* **CONSEGNA A**:
In base al brano, rispondi alle seguenti domande:
(i) Chi chiese a Sto se fosse convinto che la bontà venga premiata nella vita?
(ii) A quale cifra passa Tofano negli anni ’60?
(iii) Quale personaggio ambisce a sottrarre il Milione a Bonaventura?
* **CONSEGNA B**: Riscrivi il passo del brano partendo da "Alle vittime e" e proseguendo fino a "Sto in risposta.", sostituendo "denaro sonante" con "contanti".
* **CONSEGNA C**: Traduci in inglese questa frase del brano: "E negli anni ’60, quando il potere d’acquisto divenne minore, Tofano passa al miliardo, che è una cifra dello stesso valore."

* **BRANO FORNITO**:
Alle vittime e ai benefattori, dice cioè il messaggio, sarebbe giusto
che spettasse un iperbolico premio in denaro sonante, una bella fetta della
ricchezza che gira per il mondo. In un’intervista sulle origini e l’identità
di Bonaventura, Giancarlo Fusco chiese a Sto: “Ma lei è proprio
convinto che la bontà sia premiata, nella vita?” “Be’, questo è
un altro paio di maniche. Lasciamola lì…” sorrise Sto in risposta.
“Allora lei è uno scettico!” “No, insomma… rimaniamo in questa illusione!”
Per spiegare come e perché questo
Milione sia così reale (e allo stesso tempo “così irreale
da provocare un confronto con la realtà”) ci voleva una lezione
di un economista che di milioni se ne intende davvero”:
“Certamente questo milione è un
valore mitico, un compenso mitico quasi frutto d’illusione. Però
è forse anche qualcosa di diverso. Intanto vorrei notare che Bonaventura
comincia all’inizio col ricevere medaglie ed encomi, poi il tutto si traduce
in un milione. E il milione haun valore monetario vero e proprio, intanto
perché Tofano aun certo punto sente la necessità di passare
da un milione a un miliardo, poi perché questo milione diventa il
dramma di tutti i lettori quando Bonaventura lo perde e in terzo luogo
farei presente che nelle storie il Milione è a volte una mancia
, ma a volte è una vera e propria cifra, che il Barone Partecipazio
ambisce a sottrargli. E questa cifra di “un milione” è quello che
una persona che percepiva un alto stipendio poteva conseguire in 40 anni
di lavoro. E negli anni ’60, quando il potere d’acquisto divenne minore,
Tofano passa al miliardo, che è una cifra dello stesso valore. Si
puo’ dire dunque che, sia pur frutto d’illusione o di fantasia, il Milione
è la quantificazione del mito di una vita. Cioè, Sto non
gli dà il vello d’oro: gli dà Un Milione! “ (Piero Barucci)

(Voci da una fonte di dati)

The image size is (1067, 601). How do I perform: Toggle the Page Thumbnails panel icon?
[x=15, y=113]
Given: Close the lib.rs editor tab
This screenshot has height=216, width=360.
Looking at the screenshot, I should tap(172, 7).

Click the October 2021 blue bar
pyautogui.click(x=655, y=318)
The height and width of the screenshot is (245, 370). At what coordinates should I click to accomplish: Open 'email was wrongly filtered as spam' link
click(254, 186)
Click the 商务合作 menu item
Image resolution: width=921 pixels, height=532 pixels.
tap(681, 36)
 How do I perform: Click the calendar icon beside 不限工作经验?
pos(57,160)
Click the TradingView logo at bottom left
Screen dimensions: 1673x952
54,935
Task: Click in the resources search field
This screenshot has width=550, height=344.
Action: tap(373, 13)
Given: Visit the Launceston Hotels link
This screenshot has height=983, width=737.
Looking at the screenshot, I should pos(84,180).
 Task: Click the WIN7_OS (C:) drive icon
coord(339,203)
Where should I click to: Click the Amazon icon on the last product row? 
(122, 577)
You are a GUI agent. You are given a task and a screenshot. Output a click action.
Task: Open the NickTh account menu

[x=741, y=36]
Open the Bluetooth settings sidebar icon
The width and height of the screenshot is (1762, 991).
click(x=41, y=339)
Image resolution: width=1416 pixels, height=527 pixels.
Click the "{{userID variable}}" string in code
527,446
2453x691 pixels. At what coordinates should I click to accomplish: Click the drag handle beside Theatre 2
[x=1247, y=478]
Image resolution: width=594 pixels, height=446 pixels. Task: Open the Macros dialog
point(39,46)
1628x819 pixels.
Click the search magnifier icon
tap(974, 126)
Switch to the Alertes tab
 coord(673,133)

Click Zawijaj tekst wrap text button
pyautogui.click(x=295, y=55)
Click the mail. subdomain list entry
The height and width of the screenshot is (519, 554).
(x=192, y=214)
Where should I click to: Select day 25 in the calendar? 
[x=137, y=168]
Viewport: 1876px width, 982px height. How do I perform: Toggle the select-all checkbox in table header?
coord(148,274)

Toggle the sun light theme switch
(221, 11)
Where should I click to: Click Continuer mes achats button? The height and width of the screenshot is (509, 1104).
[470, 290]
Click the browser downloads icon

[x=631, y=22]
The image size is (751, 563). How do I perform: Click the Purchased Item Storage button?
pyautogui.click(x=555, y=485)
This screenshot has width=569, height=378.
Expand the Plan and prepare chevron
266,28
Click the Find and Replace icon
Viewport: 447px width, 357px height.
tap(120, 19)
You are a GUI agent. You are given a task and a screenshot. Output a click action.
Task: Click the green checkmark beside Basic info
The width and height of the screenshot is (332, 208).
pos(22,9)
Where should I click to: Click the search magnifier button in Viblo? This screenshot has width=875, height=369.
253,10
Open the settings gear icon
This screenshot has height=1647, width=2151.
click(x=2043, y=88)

* **RISPOSTA SCRITTA A**:
(i) Giancarlo Fusco.
(ii) Al miliardo.
(iii) Il Barone Partecipazio.

* **RISPOSTA SCRITTA B**:
Alle vittime e ai benefattori, dice cioè il messaggio, sarebbe giusto
che spettasse un iperbolico premio in contanti, una bella fetta della
ricchezza che gira per il mondo. In un’intervista sulle origini e l’identità
di Bonaventura, Giancarlo Fusco chiese a Sto: “Ma lei è proprio
convinto che la bontà sia premiata, nella vita?” “Be’, questo è
un altro paio di maniche. Lasciamola lì…” sorrise Sto in risposta.

* **RISPOSTA SCRITTA C**: And in the 1960s, when purchasing power decreased, Tofano moves up to the billion, which is a figure of the same value.